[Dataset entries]
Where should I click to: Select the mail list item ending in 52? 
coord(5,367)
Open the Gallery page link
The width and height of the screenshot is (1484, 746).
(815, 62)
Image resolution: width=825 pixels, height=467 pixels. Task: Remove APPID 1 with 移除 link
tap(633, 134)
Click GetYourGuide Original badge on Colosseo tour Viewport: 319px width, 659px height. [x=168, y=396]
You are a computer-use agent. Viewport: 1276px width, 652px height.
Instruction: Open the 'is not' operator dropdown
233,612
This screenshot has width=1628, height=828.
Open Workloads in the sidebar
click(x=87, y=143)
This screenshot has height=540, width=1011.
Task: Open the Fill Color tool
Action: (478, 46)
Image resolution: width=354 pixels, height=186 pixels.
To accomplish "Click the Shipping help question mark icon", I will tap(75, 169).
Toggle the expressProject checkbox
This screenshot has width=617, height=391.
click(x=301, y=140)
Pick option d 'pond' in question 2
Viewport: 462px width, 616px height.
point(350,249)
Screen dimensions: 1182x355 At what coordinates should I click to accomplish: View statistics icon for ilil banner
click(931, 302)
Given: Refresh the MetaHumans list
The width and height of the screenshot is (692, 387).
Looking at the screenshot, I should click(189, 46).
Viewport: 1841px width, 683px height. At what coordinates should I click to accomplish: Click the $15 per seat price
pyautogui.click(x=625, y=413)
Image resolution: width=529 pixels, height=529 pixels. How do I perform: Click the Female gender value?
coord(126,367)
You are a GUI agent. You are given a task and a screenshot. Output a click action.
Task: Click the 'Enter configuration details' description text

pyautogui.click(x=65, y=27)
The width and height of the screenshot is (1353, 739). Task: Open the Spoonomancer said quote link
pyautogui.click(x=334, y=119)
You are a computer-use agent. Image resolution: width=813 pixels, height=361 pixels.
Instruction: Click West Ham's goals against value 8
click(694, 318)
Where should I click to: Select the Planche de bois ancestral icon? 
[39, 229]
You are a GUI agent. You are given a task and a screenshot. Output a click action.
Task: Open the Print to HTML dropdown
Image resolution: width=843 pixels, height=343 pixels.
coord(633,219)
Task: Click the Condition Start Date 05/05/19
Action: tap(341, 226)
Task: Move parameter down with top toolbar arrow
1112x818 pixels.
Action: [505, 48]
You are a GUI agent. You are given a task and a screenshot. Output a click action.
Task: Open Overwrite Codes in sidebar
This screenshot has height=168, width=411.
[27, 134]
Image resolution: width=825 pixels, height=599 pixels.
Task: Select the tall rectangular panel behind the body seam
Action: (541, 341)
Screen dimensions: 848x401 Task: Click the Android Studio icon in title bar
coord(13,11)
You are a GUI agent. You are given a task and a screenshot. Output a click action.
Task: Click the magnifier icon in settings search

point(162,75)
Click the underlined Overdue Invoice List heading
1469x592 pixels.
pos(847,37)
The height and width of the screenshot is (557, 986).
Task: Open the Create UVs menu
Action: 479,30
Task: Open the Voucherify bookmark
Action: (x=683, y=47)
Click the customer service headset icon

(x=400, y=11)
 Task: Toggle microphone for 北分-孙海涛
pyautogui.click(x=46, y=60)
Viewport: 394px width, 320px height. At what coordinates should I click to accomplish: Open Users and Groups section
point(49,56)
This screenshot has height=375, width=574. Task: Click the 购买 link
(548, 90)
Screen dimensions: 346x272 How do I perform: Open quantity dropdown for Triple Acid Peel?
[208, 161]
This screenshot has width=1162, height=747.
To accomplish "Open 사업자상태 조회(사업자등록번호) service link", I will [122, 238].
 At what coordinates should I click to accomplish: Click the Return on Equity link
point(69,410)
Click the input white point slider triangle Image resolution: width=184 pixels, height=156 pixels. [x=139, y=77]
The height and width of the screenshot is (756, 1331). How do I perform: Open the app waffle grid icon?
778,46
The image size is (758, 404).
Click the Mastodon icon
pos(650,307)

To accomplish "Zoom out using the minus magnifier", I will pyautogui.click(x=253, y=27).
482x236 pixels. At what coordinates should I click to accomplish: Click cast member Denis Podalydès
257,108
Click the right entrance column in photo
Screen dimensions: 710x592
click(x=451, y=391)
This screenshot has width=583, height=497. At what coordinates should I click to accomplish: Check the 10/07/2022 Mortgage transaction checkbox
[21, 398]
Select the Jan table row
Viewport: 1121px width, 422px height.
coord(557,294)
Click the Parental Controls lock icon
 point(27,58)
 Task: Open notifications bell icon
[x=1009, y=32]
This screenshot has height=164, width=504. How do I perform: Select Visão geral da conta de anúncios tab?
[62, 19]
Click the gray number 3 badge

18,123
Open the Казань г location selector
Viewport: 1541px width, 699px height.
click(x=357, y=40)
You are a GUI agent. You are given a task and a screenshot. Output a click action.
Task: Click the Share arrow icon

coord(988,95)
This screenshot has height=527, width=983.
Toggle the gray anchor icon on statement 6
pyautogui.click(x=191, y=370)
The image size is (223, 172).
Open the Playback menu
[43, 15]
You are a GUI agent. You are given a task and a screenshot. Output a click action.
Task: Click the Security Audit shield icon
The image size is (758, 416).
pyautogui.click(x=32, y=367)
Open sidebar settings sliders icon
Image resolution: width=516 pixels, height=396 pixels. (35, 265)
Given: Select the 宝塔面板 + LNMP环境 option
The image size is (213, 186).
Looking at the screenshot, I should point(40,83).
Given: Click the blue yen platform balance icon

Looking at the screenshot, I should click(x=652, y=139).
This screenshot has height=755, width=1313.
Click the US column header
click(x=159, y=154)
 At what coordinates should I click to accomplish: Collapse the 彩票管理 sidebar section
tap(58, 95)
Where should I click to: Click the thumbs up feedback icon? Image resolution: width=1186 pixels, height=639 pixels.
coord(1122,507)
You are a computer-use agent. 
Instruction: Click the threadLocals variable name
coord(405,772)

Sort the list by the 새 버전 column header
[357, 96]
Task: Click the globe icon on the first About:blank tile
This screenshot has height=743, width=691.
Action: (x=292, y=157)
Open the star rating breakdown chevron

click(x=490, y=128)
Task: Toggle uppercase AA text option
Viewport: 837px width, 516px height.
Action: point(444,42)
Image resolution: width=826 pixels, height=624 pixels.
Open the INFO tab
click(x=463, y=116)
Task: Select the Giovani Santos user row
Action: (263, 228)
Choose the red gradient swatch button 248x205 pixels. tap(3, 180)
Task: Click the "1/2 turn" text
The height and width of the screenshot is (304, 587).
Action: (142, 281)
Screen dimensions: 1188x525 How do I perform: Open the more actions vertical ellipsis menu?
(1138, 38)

Exercise directions
Work out how many lines in the records above include the string "computer", and provide that figure with no other text.

Exercise output
3